Task goal
Below are several entries. Transcribe exactly those lines that fall from the one with "Click the anti-counterfeit" through the one with "The height and", end lines included.

Record excerpts

- - - - -

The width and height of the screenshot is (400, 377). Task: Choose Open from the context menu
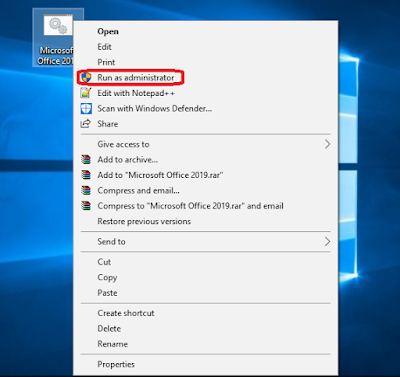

- - - - -

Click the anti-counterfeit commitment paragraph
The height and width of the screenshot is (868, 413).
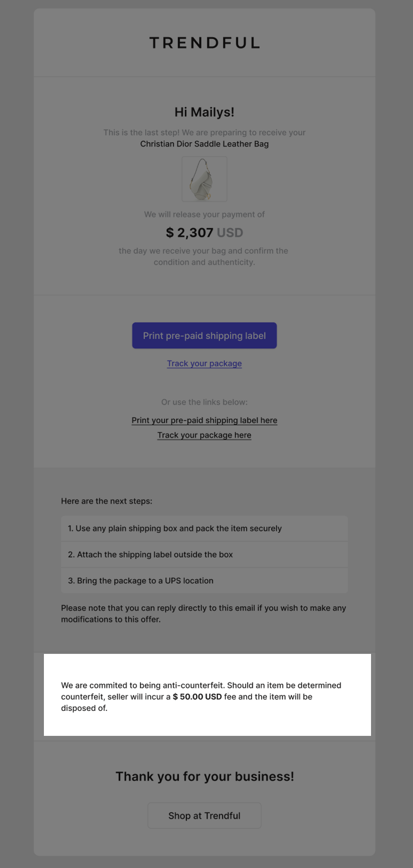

- - - - -

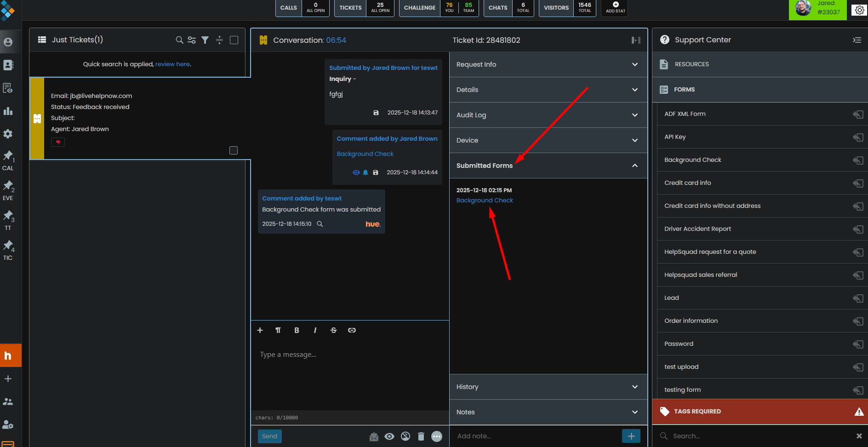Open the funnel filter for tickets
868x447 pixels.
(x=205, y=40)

- - - - -

The answer
Click the anti-counterfeit commitment paragraph
The height and width of the screenshot is (868, 413).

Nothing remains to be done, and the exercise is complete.